WORK TO BE COMPLETED: Swap "width" for "breadth" in the items from the line with "Task: Select Vanderbilt's" through the end of the items, keeping everything else the same. Leave the pictures out of your answer.

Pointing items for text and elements
------------------------------------------------
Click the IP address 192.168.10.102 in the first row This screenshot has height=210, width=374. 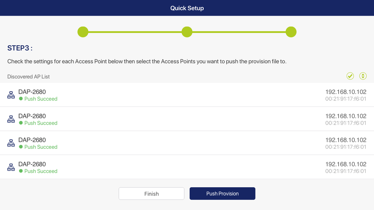(346, 92)
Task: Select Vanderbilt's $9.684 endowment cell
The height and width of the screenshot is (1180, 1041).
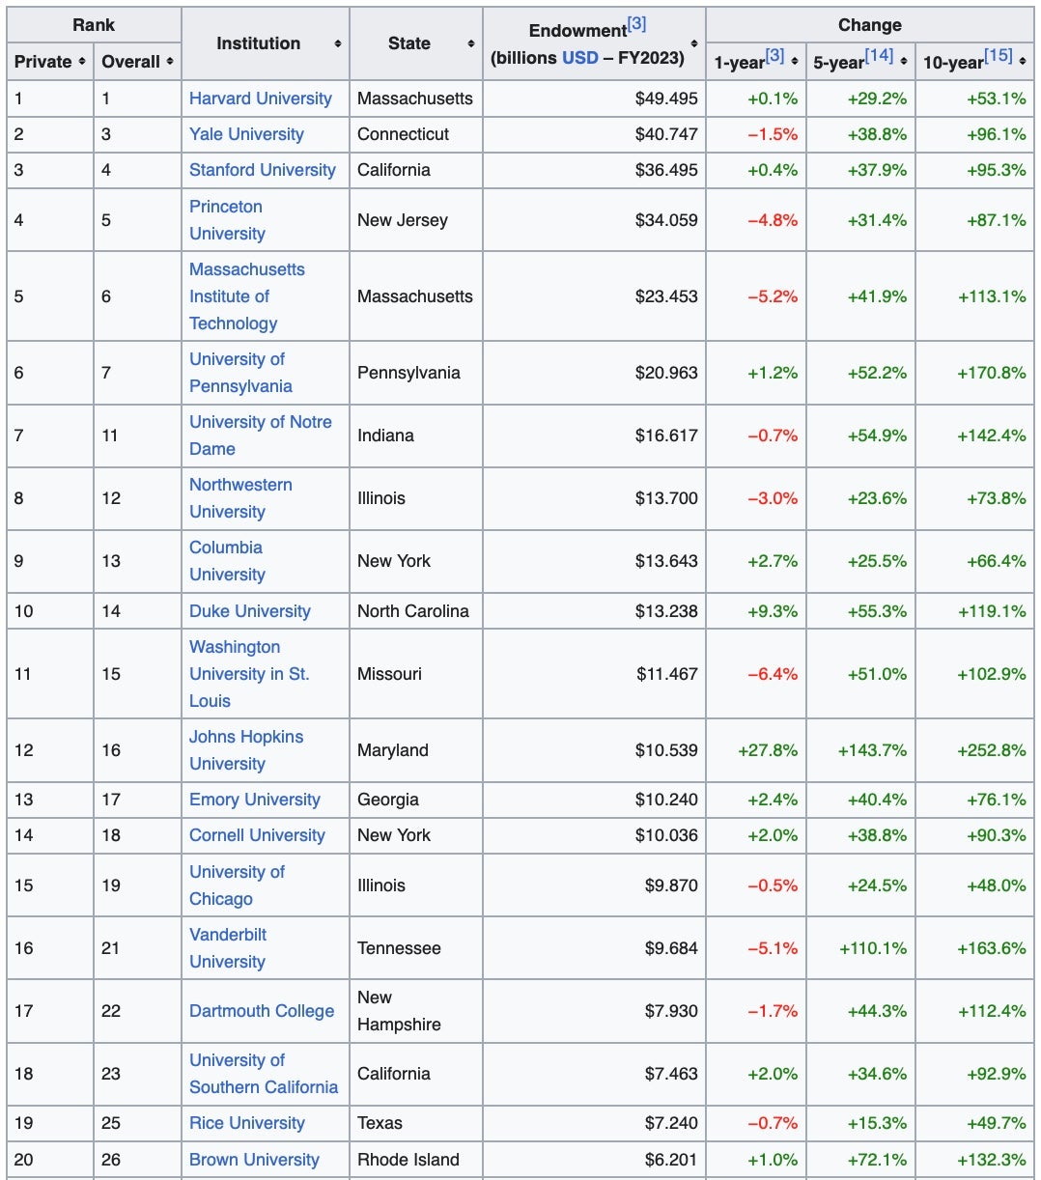Action: tap(671, 948)
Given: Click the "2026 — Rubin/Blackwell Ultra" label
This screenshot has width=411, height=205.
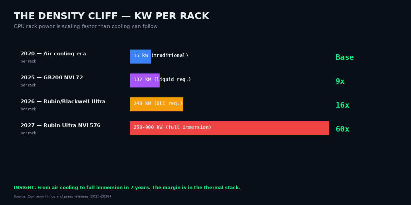Looking at the screenshot, I should [63, 102].
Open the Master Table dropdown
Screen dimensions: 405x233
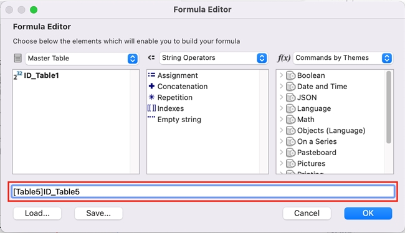pyautogui.click(x=82, y=59)
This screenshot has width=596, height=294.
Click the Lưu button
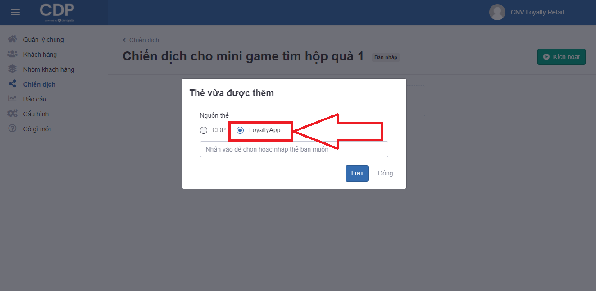click(357, 174)

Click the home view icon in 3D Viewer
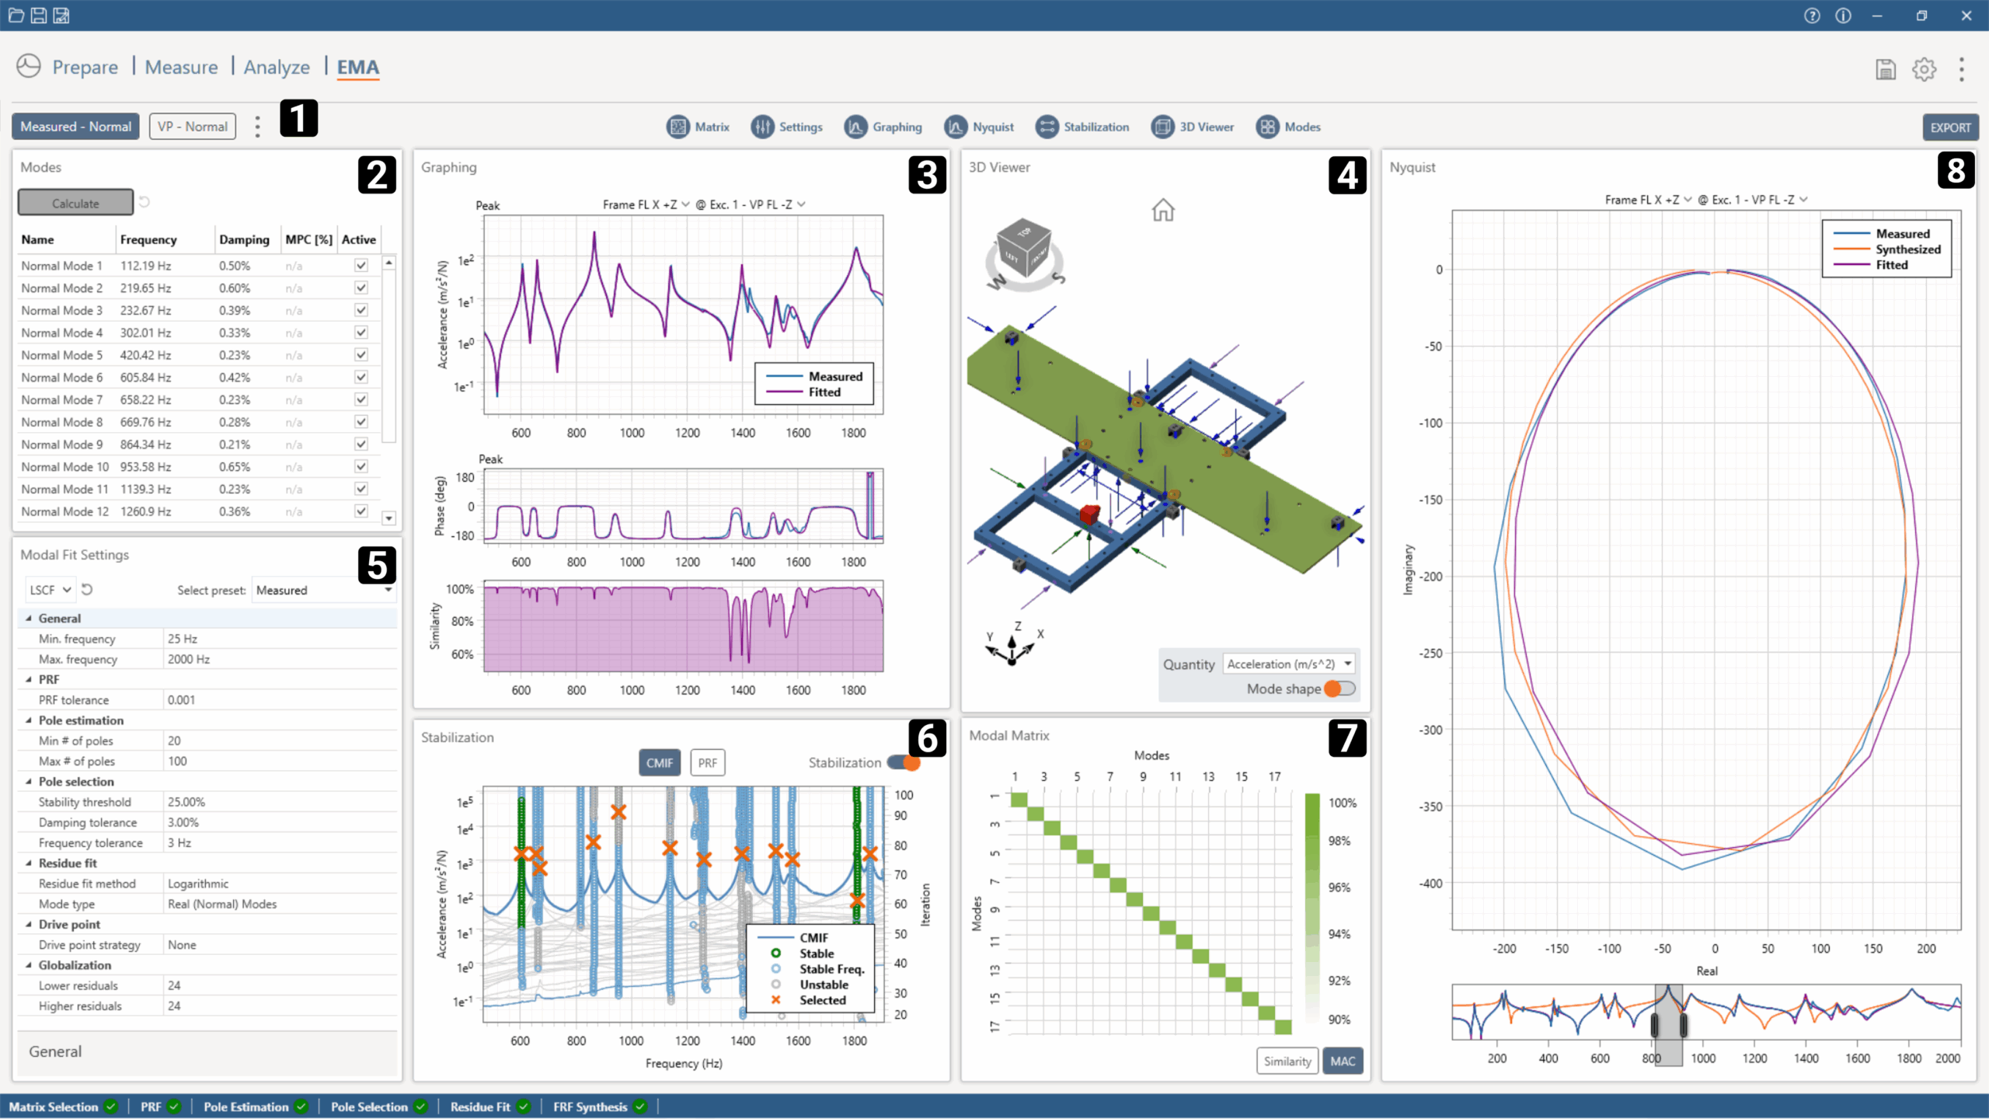click(1162, 210)
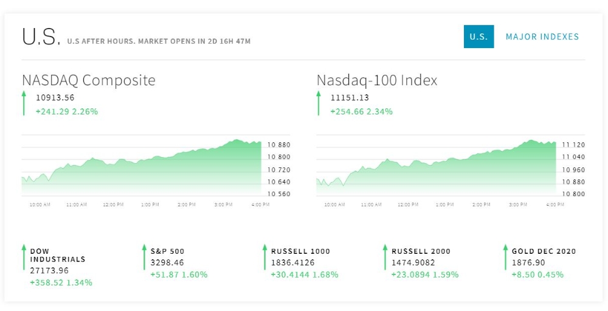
------------------------------------------------
FINISHED TASK:
Task: Select Vanderbilt's $9.684 endowment cell
The height and breadth of the screenshot is (1180, 1041).
Action: tap(671, 948)
Given: Click the "2026 — Rubin/Blackwell Ultra" label
This screenshot has breadth=411, height=205.
Looking at the screenshot, I should [63, 102].
Open the Master Table dropdown
Screen dimensions: 405x233
pyautogui.click(x=82, y=59)
This screenshot has breadth=596, height=294.
Click the Lưu button
click(357, 174)

Click the home view icon in 3D Viewer
click(1162, 210)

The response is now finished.